INSTRUCTION 1 — In the article on EVER Manifesto, reproduce word for word the passage that begins with the words containing "The second issue" and ends with "Street, London, England.".

EVER Manifesto
- EVER Bamboo cover
- Founders: Elizabeth von Guttman, Alexia Niedzielski, Charlotte Casiraghi
- Categories: Sustainability, fashion
- First issue: October 2009
- Country: UK
- Based in: London
- Language: English
- Website: Evermanifesto.com^{[link removed]} (defunct)

= Ever Manifesto =

British free print publication

EVER Manifesto is a free print publication focusing on fashion and sustainability. It is distributed at fashion shows and selected stores as well as published in PDF for its now defunct, though archived, website.

The second issue of EVER Manifesto -EVER Bamboo- was released in October 2011.

The offices of the magazine are located on the third floor of the Biscuit Building at 10 Redchurch Street, London, England.

The founders of the publication (Charlotte Casiraghi, Alexia Niedzielski, and Elizabeth von Guttman) announced its creation, website, and forthcoming debut manifesto in September 2009. The announcement coincided with a press conference for Città dell'arte Fashion: Bio Ethical Sustainable Trend.

== Modus operandi ==
With the catch phrase "everlution" (a neologism), the website for the magazine declares: "Fashion is change and reinvention. Sustainability is just the next step. Break the rhythm of fashion. March to a new drum. The magazine aims to "inspire positive transformation in how we live by generating sustainable solutions for both work and play that are aimed at protecting our planet for future generations." The magazine is intended to stimulate thought, debate, and change for improvement.

The publication is distributed for free at the 10 Corso Como boutique during Milan Fashion Week and again at Colette in Paris during Paris Fashion Week. Casiraghi explained that the magazine will not have a predetermined publication schedule. "We want to publish when we have something to say or people to support," she said. "It will be short and meaningful so that people will read it." The staff collaborate with experts and researchers to publish new issues ("manifestos," as they call it on the website) when there are new developments. Thus, there is no set schedule for the frequency of publication. Each "manifesto" will focus on a specific and unique theme that unites the field of science and the arts in a vision of sustainability.

== Everlution ==

The first issue of Ever Manifesto was released in October 2009. It was Guest Edited by Vogue Italia's Franca Sozzani. Contributors included Derek Blasberg, Burak Cakmak, Laura Lazzaroni and Duro Olowu.

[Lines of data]

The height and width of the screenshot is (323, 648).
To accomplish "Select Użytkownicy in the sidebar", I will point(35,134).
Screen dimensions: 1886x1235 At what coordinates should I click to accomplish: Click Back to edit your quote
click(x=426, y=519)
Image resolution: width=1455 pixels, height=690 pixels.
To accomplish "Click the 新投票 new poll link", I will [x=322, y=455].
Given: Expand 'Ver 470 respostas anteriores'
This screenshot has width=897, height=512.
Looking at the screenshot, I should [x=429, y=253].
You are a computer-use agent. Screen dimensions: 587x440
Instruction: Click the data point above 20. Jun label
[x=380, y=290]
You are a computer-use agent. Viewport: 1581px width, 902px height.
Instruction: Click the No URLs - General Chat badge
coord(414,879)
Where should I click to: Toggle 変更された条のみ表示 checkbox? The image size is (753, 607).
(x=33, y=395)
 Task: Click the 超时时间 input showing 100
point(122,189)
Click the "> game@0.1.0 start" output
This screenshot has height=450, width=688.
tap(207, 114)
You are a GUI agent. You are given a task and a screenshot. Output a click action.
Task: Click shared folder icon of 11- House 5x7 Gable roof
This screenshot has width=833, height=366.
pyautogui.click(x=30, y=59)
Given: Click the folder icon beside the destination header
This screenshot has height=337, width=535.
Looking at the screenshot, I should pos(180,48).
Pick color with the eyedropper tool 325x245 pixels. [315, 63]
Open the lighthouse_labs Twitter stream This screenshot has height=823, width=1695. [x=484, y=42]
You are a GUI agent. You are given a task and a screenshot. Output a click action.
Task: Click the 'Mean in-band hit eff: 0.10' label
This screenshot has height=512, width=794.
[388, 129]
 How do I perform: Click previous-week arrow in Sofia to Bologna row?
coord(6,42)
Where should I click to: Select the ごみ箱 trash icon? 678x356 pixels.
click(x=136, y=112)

INSTRUCTION 2 — Turn the records, from their first line through the line containing "will [x=322, y=455].", into a two-column CSV with the headers instruction and output. Give one row per request, holding its text and its answer, with each value in a single quoted field and any line breaks replaced by spaces.

TASK RESPONSE 1 —
The second issue of EVER Manifesto -EVER Bamboo- was released in October 2011.

The offices of the magazine are located on the third floor of the Biscuit Building at 10 Redchurch Street, London, England.

TASK RESPONSE 2 —
instruction,output
"The height and width of the screenshot is (323, 648). To accomplish ""Select Użytkownicy in the sidebar"",","I will point(35,134)."
"Screen dimensions: 1886x1235 At what coordinates should I click to accomplish: Click Back to edit your quote","click(x=426, y=519)"
"Image resolution: width=1455 pixels, height=690 pixels. To accomplish ""Click the 新投票 new poll link"",","I will [x=322, y=455]."